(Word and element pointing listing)

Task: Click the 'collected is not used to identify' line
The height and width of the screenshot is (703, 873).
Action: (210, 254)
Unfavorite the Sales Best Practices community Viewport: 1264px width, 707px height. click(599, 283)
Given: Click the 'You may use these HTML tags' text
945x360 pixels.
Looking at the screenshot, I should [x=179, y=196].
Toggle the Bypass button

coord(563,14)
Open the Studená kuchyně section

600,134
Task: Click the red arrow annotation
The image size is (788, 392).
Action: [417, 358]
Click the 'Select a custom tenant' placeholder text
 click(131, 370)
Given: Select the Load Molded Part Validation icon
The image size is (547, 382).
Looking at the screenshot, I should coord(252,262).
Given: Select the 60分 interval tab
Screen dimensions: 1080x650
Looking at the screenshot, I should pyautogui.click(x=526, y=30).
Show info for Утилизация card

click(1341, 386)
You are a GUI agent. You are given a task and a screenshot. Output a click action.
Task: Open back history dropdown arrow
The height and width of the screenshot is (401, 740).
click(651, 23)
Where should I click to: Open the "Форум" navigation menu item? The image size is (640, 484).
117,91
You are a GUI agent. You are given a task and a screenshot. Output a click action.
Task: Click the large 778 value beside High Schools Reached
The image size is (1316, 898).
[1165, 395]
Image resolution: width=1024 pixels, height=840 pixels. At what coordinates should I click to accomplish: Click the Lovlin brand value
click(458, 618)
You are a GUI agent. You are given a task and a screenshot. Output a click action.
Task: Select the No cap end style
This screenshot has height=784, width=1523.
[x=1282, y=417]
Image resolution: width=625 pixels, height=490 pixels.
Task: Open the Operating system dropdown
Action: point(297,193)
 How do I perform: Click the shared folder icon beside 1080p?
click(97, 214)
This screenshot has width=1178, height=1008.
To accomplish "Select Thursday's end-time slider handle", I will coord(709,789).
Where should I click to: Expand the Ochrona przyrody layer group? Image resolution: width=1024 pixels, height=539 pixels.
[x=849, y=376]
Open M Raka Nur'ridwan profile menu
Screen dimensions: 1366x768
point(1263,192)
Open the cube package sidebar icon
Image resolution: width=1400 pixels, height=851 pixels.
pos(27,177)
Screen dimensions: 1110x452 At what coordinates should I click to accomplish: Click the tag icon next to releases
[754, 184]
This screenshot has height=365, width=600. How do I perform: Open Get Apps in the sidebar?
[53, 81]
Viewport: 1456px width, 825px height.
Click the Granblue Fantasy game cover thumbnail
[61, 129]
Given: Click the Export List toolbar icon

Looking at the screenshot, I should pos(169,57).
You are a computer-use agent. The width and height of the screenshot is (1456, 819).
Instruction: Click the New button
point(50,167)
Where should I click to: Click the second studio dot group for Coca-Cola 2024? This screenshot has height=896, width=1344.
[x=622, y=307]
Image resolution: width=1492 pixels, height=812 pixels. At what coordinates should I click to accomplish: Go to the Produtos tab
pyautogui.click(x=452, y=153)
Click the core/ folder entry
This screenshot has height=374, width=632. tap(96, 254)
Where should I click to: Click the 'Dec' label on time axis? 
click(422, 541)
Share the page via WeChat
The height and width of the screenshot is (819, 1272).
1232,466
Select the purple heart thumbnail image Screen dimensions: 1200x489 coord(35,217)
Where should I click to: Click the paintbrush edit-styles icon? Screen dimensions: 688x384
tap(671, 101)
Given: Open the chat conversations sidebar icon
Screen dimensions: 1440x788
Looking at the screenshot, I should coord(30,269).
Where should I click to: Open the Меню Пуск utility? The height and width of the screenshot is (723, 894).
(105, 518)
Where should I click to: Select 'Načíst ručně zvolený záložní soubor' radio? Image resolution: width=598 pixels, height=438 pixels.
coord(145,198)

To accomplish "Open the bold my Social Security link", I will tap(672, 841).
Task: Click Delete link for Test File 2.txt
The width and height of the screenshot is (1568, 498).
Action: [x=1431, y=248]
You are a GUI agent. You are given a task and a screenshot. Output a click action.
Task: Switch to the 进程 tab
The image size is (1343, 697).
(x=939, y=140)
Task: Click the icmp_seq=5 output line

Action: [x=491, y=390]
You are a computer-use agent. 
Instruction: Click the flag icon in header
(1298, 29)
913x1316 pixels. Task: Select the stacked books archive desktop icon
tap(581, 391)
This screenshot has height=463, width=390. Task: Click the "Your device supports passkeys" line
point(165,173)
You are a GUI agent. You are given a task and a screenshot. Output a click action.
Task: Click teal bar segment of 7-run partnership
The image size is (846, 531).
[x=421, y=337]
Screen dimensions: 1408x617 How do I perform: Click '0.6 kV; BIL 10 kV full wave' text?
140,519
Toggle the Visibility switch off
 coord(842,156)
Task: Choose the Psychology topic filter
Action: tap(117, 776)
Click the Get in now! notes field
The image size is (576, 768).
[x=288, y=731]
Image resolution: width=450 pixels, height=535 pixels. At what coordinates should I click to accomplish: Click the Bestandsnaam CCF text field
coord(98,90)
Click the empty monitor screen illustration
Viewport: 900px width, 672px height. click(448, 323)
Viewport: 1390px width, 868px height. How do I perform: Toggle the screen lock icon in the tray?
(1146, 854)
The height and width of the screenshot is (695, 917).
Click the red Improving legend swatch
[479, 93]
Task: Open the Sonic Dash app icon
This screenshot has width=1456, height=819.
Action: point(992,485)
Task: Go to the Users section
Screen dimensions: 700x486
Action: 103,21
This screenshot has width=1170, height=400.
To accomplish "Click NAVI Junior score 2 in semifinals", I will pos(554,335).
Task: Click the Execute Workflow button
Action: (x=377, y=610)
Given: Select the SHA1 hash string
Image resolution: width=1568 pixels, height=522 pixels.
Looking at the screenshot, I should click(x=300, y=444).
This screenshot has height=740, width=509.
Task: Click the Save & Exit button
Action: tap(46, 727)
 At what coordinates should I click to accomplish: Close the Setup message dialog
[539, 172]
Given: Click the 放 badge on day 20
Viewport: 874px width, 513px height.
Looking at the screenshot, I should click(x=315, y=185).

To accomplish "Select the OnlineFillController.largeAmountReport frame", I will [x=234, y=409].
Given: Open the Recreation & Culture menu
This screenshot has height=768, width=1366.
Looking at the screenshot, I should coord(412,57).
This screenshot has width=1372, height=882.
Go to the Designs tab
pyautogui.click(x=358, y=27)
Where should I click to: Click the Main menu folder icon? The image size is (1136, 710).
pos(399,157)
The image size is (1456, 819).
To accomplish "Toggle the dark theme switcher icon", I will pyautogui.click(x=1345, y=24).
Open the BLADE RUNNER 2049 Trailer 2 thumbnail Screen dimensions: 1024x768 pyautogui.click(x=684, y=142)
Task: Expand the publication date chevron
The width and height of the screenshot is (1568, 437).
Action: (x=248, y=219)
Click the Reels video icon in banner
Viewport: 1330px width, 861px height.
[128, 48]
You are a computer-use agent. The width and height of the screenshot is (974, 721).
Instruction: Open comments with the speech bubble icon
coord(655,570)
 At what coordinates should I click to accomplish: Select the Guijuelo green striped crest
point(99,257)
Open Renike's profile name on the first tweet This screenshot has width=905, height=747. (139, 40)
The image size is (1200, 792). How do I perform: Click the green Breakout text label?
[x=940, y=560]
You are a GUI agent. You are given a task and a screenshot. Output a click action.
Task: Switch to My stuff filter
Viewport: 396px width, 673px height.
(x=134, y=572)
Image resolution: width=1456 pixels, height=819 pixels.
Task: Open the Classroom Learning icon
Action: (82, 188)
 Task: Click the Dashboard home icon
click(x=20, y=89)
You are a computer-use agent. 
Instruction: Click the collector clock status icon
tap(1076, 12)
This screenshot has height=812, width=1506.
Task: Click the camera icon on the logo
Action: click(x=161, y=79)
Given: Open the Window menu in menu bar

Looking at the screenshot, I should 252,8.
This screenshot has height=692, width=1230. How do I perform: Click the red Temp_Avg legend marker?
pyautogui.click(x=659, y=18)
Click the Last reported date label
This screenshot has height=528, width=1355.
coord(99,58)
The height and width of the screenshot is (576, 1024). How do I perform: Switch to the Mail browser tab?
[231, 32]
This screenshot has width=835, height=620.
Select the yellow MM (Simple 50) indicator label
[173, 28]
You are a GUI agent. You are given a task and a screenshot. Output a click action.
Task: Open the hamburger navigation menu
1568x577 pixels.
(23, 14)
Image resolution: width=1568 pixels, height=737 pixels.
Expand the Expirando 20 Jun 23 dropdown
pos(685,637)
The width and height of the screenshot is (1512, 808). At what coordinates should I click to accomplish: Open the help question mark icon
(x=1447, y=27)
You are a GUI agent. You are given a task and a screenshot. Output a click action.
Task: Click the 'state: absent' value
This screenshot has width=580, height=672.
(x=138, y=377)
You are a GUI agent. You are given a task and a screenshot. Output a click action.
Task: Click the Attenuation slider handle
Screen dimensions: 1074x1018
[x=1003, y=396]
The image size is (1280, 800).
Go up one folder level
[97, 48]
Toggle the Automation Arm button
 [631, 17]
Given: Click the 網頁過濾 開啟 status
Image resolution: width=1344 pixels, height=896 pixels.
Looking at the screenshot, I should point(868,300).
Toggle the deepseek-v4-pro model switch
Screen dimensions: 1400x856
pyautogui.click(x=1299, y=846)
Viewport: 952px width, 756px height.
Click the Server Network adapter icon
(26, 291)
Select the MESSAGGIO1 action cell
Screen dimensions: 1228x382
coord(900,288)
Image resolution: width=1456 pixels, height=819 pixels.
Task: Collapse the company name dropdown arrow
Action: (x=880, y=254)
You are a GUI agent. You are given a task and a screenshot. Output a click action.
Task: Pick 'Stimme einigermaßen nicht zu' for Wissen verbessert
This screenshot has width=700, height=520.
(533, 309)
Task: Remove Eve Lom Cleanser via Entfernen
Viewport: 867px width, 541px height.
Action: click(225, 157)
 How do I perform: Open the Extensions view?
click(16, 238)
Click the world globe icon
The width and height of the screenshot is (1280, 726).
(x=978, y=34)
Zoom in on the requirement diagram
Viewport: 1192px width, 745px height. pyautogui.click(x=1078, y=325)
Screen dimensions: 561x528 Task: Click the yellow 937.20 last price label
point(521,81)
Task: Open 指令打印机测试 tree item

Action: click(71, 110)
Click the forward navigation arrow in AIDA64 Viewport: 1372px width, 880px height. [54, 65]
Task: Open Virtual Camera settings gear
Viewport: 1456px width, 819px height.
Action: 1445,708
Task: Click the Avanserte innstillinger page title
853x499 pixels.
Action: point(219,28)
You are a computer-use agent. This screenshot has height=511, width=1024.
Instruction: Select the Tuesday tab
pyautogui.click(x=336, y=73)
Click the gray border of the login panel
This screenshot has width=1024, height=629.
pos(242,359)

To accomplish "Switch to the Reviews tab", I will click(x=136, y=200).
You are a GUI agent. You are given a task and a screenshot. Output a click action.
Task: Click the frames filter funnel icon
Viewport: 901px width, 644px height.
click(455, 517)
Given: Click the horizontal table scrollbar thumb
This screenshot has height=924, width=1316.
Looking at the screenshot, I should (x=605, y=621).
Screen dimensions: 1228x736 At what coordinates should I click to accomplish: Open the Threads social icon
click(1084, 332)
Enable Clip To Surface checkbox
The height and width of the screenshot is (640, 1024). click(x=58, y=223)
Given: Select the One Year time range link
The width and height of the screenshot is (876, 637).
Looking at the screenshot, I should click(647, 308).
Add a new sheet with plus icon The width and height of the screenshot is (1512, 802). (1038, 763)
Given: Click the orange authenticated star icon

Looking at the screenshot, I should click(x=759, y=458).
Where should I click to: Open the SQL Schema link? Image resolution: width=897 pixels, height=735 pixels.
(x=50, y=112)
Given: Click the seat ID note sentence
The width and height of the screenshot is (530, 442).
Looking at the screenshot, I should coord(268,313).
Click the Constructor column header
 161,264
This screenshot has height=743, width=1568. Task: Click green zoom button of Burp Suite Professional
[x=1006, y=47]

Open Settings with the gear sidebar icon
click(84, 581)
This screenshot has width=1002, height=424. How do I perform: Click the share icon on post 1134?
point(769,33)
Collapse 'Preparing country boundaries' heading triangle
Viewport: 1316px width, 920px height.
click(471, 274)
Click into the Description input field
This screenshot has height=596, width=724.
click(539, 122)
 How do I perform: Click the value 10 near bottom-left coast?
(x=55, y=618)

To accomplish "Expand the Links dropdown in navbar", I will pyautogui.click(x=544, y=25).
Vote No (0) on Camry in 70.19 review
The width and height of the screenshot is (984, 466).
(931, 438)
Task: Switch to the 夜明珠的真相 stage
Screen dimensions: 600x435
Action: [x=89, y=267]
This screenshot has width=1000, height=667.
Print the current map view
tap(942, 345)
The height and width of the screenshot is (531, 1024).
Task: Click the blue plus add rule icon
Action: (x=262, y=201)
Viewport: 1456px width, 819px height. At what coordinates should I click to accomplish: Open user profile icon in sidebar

Short task:
Copy the lines of the listing verbatim, starting with the line that contains "Task: Remove Eve Lom Cleanser via Entfernen" and going on through the line that contains "(x=978, y=34)".

Reply:
Task: Remove Eve Lom Cleanser via Entfernen
Viewport: 867px width, 541px height.
Action: click(225, 157)
 How do I perform: Open the Extensions view?
click(16, 238)
Click the world globe icon
The width and height of the screenshot is (1280, 726).
(x=978, y=34)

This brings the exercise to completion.